Когда пробило десять, едва молоток председателя коснулся кафедры — словно приведя в действие механизм бомбы, — зал потряс чудовищной силы взрыв, от которого в окнах вылетели стекла. Произошел он рядом с гаванью; члены парламента бросились к окнам и увидели огромный столб пламени там, где некогда были рудные шахты «Д’Анкония Коппер». Их разнесло на куски.
Председатель предотвратил панику и призвал парламентариев к порядку. Постановление было зачитано собравшимся под звуки пожарных сирен и далеких криков. Утро стояло пасмурное, небо затянули дождевые тучи, от взрыва вышел из строя генератор, поэтому парламентарии голосовали при свечах, а красное зарево пожара трепетало на громадном сводчатом потолке над их головами.
Но еще более сильное потрясение случилось позднее, когда парламентарии срочно объявили перерыв, дабы объявить стране приятную новость, что теперь «Д’Анкония Коппер» является народным достоянием. Пока они голосовали, из ближних и дальних уголков земного шара пришло известие, что собственности «Д’Анкония Коппер» не осталось нигде на свете. Нигде, дамы и господа. В тот миг, когда пробило десять, благодаря какому-то адскому чуду синхронизации, вся собственность «Д’Анкония Коппер» от Чили до Сиама, Испании и Портсвилла, штат Монтана, была взорвана.

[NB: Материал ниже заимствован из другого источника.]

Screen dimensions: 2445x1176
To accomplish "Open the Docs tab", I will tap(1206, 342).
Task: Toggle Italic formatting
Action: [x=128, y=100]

Все рабочие «Д’Анкония Коппер» получили последнюю зарплату наличными в девять утра и к половине десятого были эвакуированы с предприятий. Шахты, плавильни, лаборатории, административные здания уничтожены. Взорваны все суда «Д’Анкония», перевозившие руду, как стоявшие в порту, так и находившиеся в море, — от последних остались только спасательные шлюпки с членами экипажей. Что до рудников, одни погребены под тоннами обломков скальной породы, другие даже не стоило взрывать. Как сообщают, поразительное количество этих шахт продолжало функционировать, хотя запасы руды в них истощились давным-давно.